Exactly. Most retail pharmacists would counterargue that they should be "counseling" or "using their cognitive abilities" but their business function is tied to dispensing so practically speaking they will never be able to do that. Even if they were allowed to spend most of their time counseling, in the retail setting you will mostly be doing counseling that is focused on things such as:
- Helping someone pick between two PPIs/OTC medications
- Discussing how to take a new medication by reading off the prescription label
- Discussing what supplement is best for bone health
-Discussing most effective contraceptive methods
which are things that don't "improve clinical outcomes," so if I were a business owner why would I pay big bucks for someone to spend their time doing these things?
The only model where counseling "full time" would generate revenue is if you had contracts with insurance companies to do MTMs or CMRs, which are much more targeted "counseling" sessions than simply acting as a concierge service, and at that point you wouldn't even a retail pharmacist anymore (and this "type" of pharmacist also being undercut by organizations such as Aspen Rxhealth).

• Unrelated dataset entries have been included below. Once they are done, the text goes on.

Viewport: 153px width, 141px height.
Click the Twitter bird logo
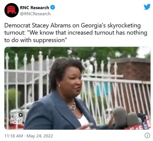147,7
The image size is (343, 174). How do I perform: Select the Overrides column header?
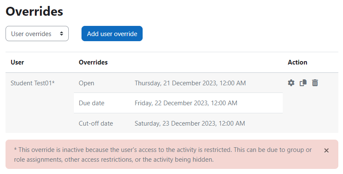93,62
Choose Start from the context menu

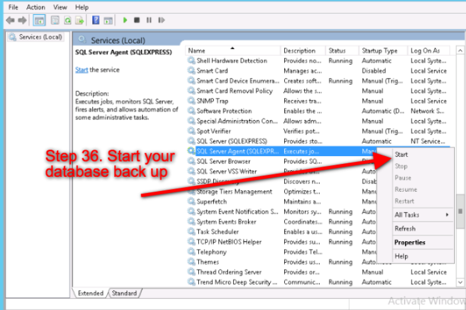[401, 154]
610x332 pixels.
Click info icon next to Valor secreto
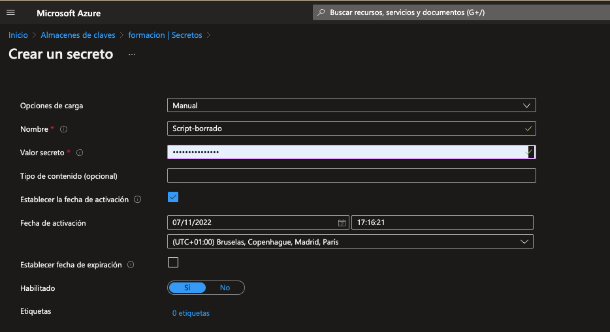(x=80, y=153)
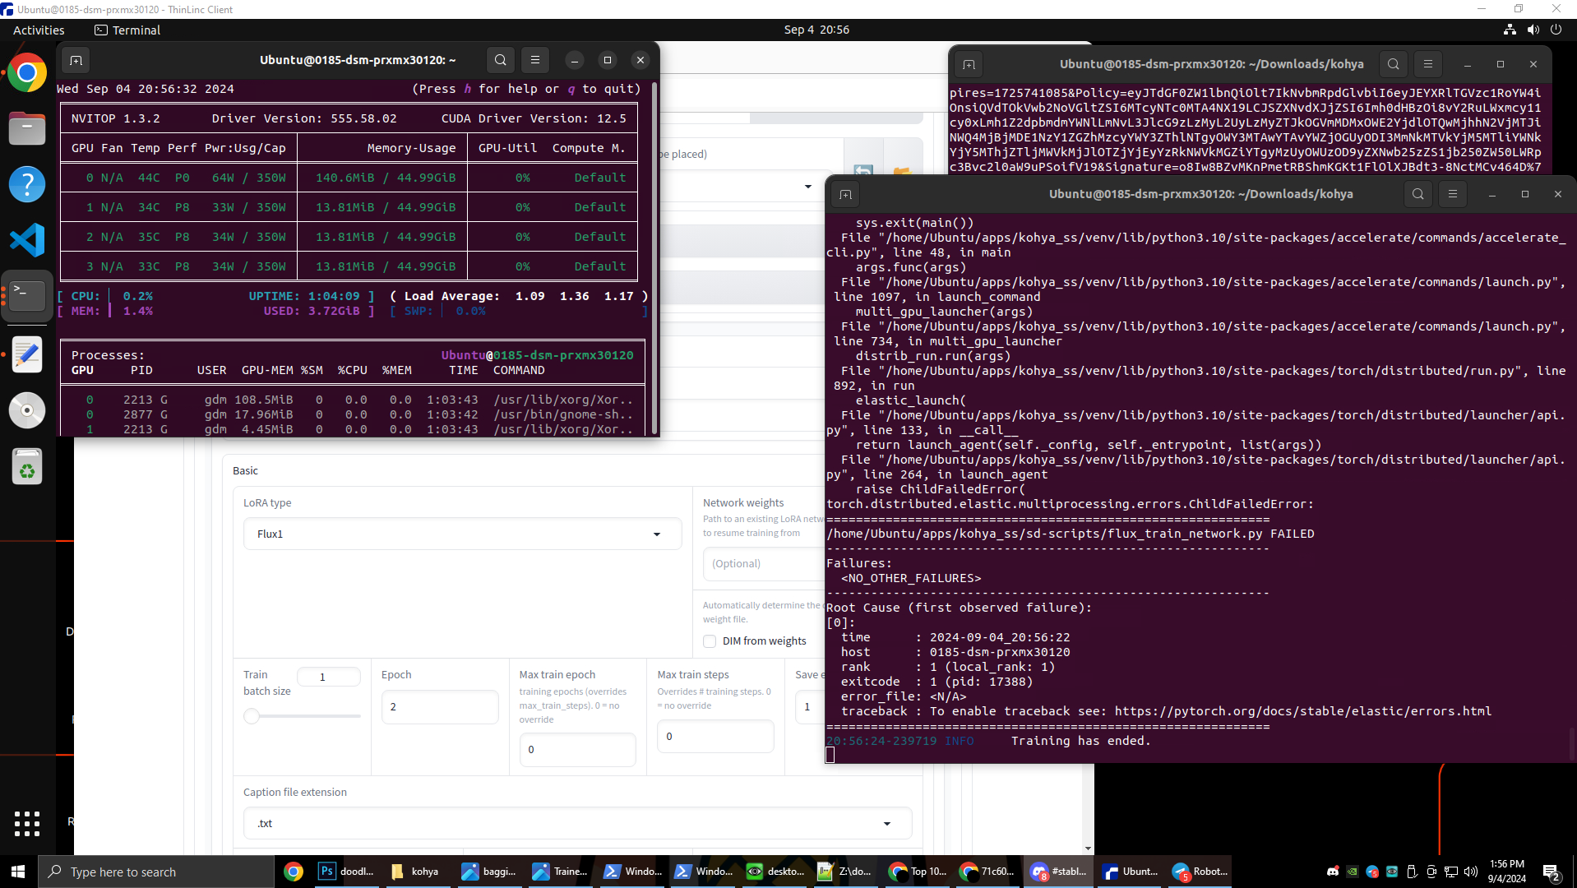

Finally, another argument retail pharmacists try to make is that "PBMs are reimbursing us poorly, if they paid us more then we will actually feel that we are adequately reimbursed for our services" to which I want to make two points:
1. If you are talking about reimbursement for the total cost of a drug (because retail profitability is ultimately about buying low and selling high to make a margin), then I fail to see how a pharmacist salary is justified because any lay person can do this. Think of all the home/individual businesses that rely on this business model, whether it be reselling clothes, electronics, games etc - most of these people aren't fashion designers, tech gurus or professional gamers and yet they can find success in their business without having any "technical" knowledge of the products they are reselling.
2. If you are talking about increasing reimbursements for dispensing fees paid out to the pharmacies for filling each prescription (from $1 per prescription filled to $10 per prescription filled, for example), then again I fail to see how pharmacists' salaries are justified as technicians who practically make minimum wage salaries can fill a heck of a lot more prescriptions than pharmacists for much cheaper. A similar analogy would be a doctor's office asking a patient to pay $500 instead of $50 for a normal office visit because "the doctor can't survive on $50 and has to be compensated for his time" when in reality the clerk will handling your insurance, the nursing assistant will be taking your vitals/take your history and you will only talk to the real doctor for 3-5 minutes, to which as a consumer I will wonder why I am paying $500 to talk to a doctor for 5 min and think it's a ripoff.
So the bottom line is that retail pharmacists are pretty much worthless and that won't ever change so get out if you can because there's no saving that dying horse.